▶ Records for processing
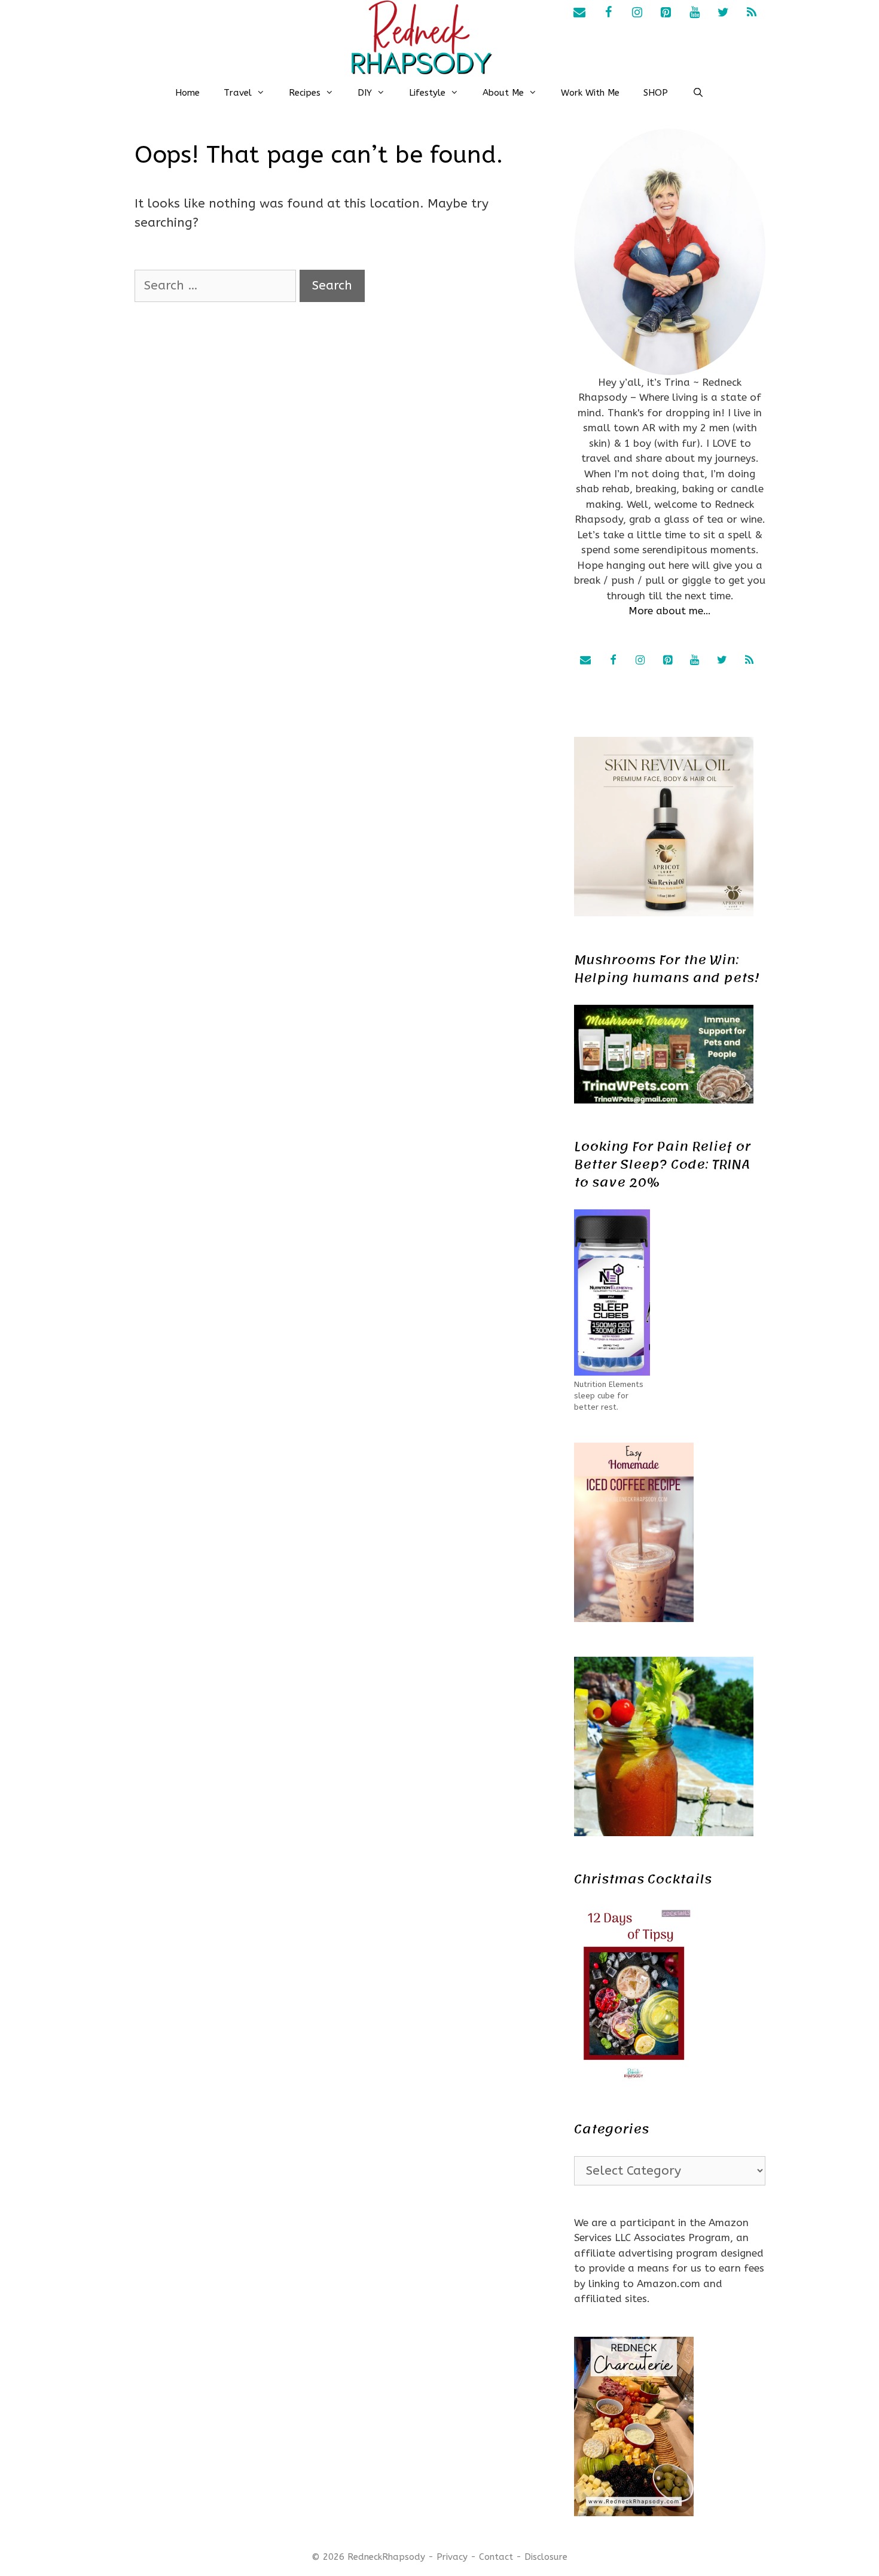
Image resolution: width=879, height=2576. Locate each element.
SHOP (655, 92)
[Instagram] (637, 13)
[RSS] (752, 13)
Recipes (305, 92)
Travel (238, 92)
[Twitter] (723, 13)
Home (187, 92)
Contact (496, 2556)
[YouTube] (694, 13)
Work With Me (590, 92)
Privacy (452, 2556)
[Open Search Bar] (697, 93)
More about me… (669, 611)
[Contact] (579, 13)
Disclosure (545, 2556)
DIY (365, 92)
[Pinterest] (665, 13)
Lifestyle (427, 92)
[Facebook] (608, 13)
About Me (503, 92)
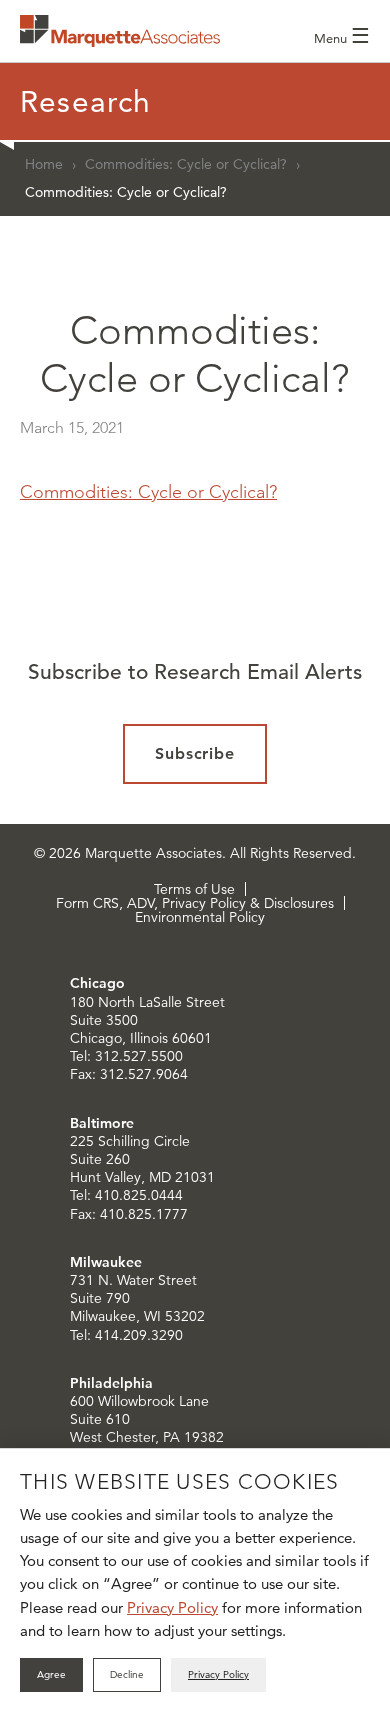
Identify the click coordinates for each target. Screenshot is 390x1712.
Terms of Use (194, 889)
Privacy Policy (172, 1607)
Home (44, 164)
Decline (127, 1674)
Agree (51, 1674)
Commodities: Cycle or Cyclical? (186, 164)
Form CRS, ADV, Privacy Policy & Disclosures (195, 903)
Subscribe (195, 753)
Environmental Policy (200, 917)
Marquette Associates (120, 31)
* * *
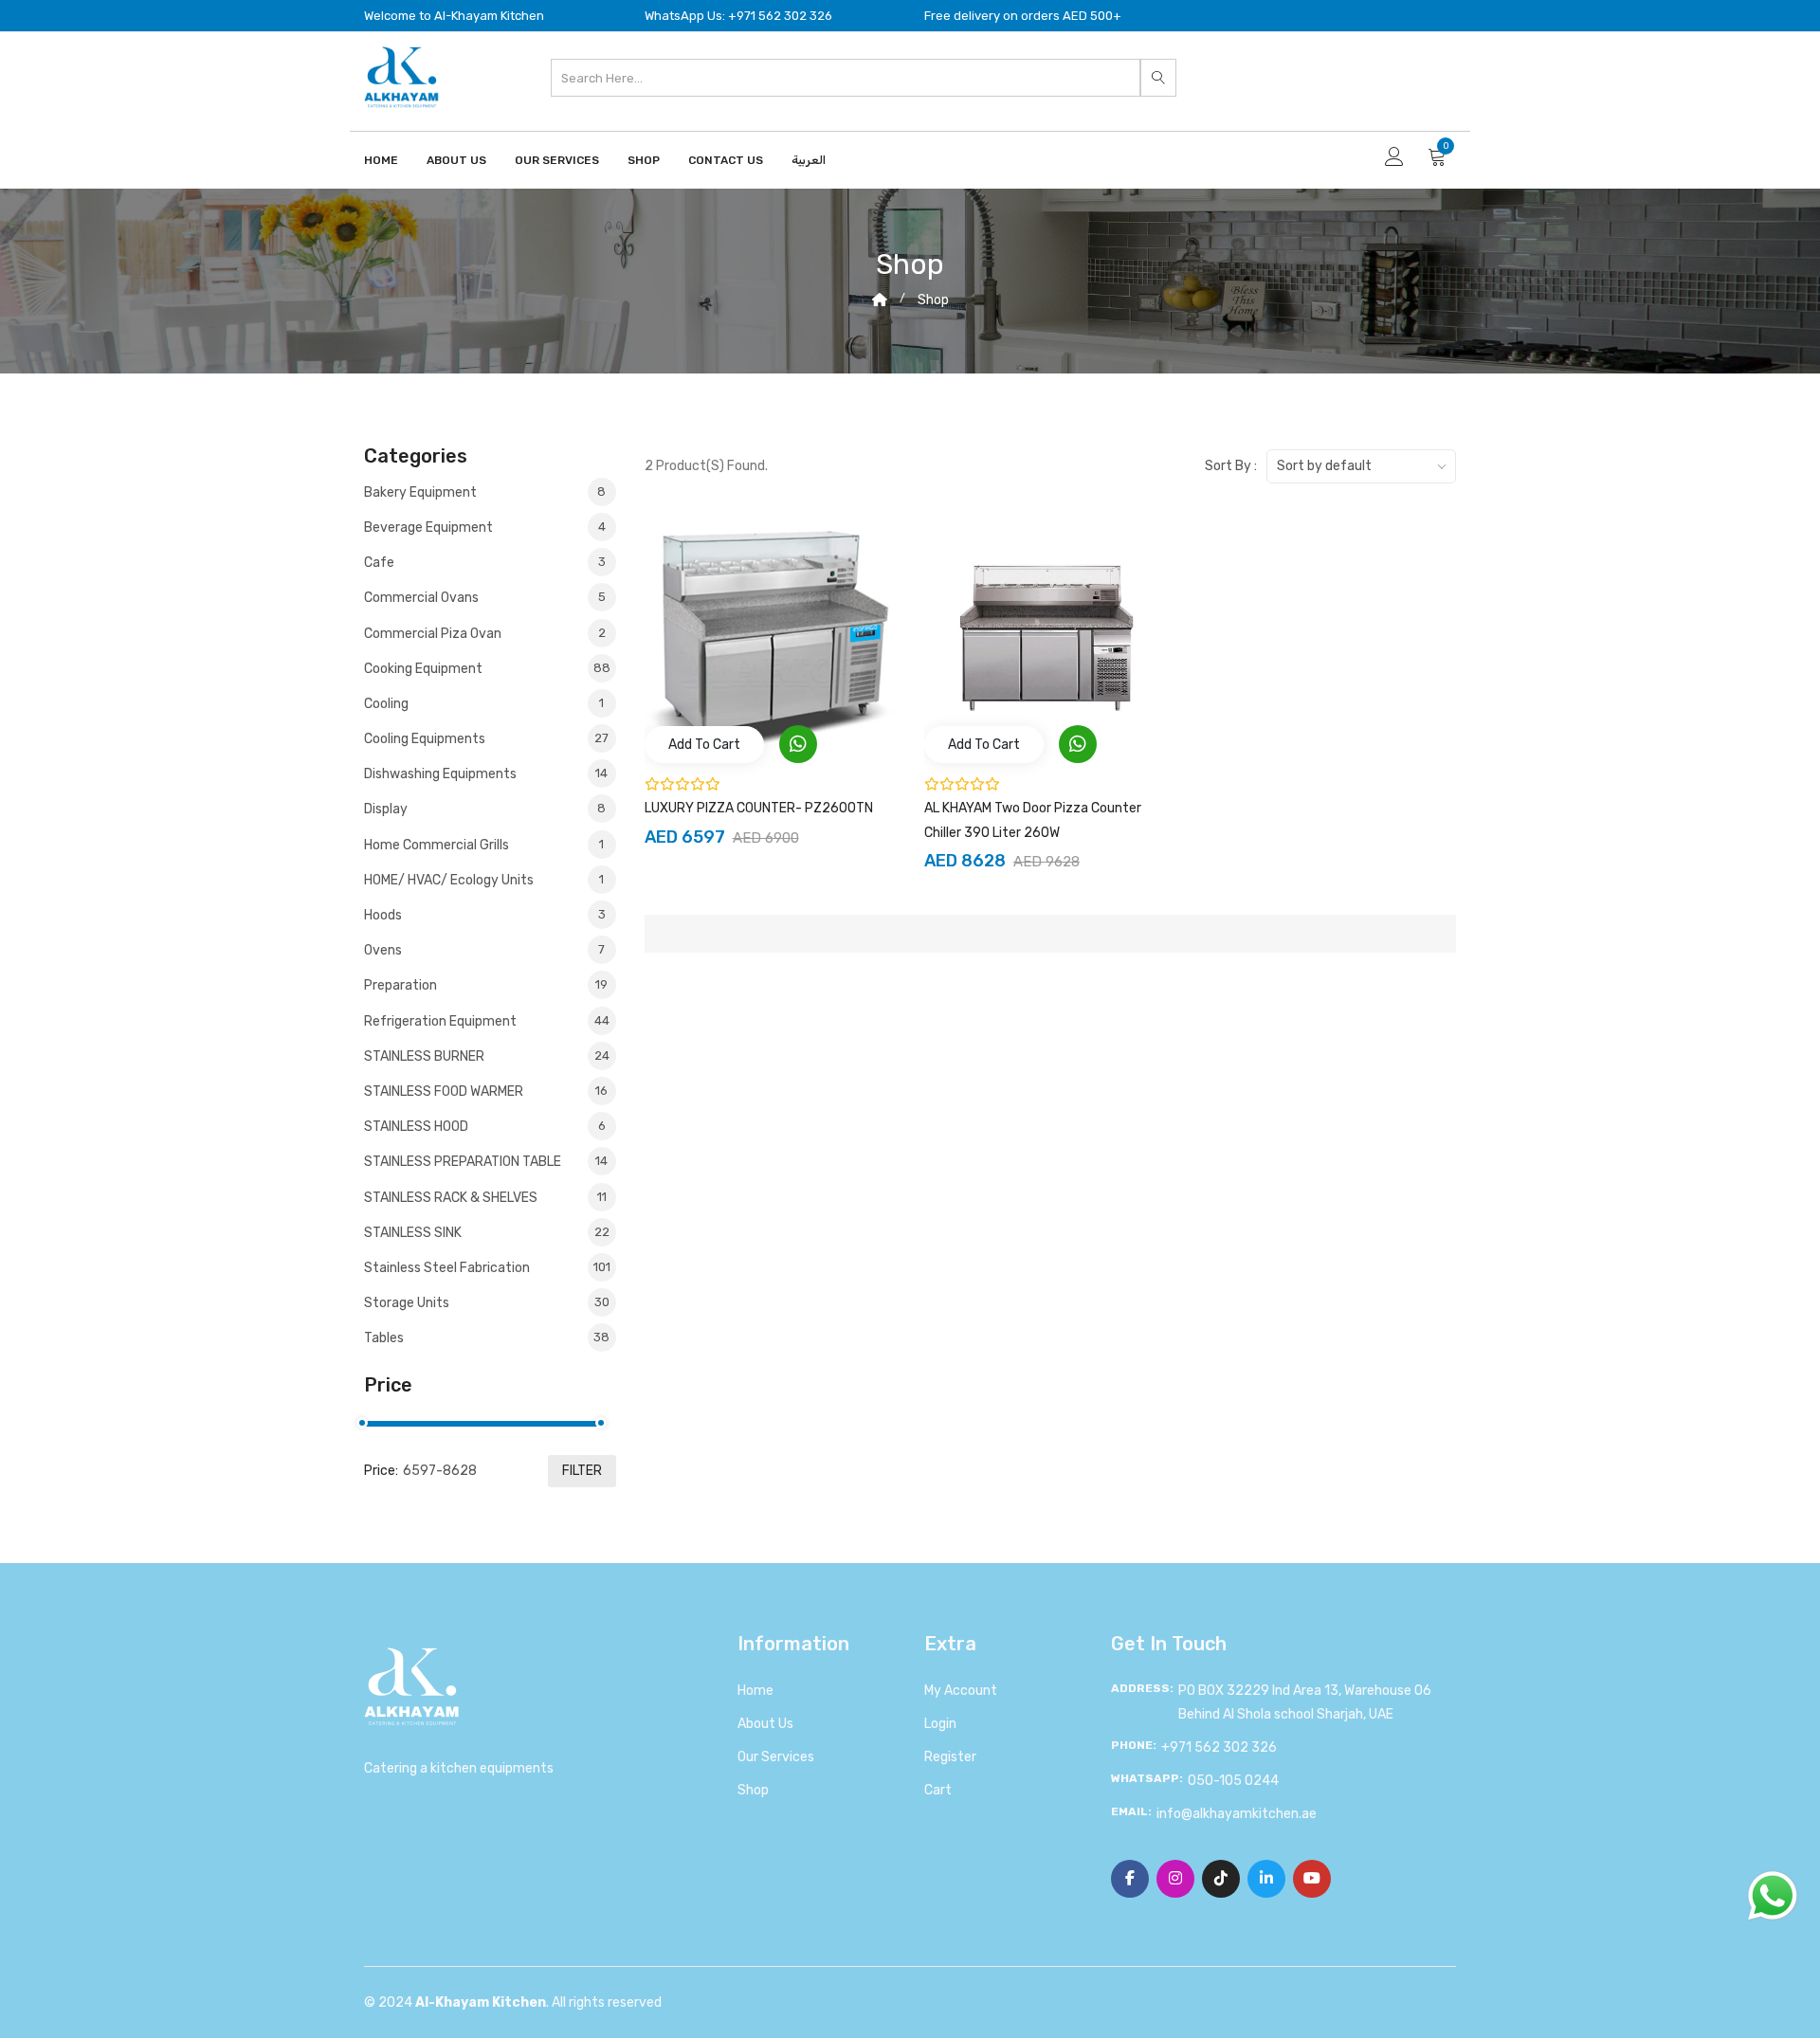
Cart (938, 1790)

▶ What to do
Look above for the line with "[RSS] (752, 13)", then give again exactly every line from there through the line with "Marquette Associates (120, 31)", skipping the pictures.

▶ Solution to the problem
[RSS] (752, 13)
Recipes (305, 92)
Travel (238, 92)
[Twitter] (723, 13)
Home (187, 92)
Contact (496, 2556)
[YouTube] (694, 13)
Work With Me (590, 92)
Privacy (452, 2556)
[Open Search Bar] (697, 93)
More about me… (669, 611)
[Contact] (579, 13)
Disclosure (545, 2556)
DIY (365, 92)
[Pinterest] (665, 13)
Lifestyle (427, 92)
[Facebook] (608, 13)
About Me (503, 92)
Identify the click coordinates for each target. Screenshot is 390x1712.
Terms of Use (194, 889)
Privacy Policy (172, 1607)
Home (44, 164)
Decline (127, 1674)
Agree (51, 1674)
Commodities: Cycle or Cyclical? (186, 164)
Form CRS, ADV, Privacy Policy & Disclosures (195, 903)
Subscribe (195, 753)
Environmental Policy (200, 917)
Marquette Associates (120, 31)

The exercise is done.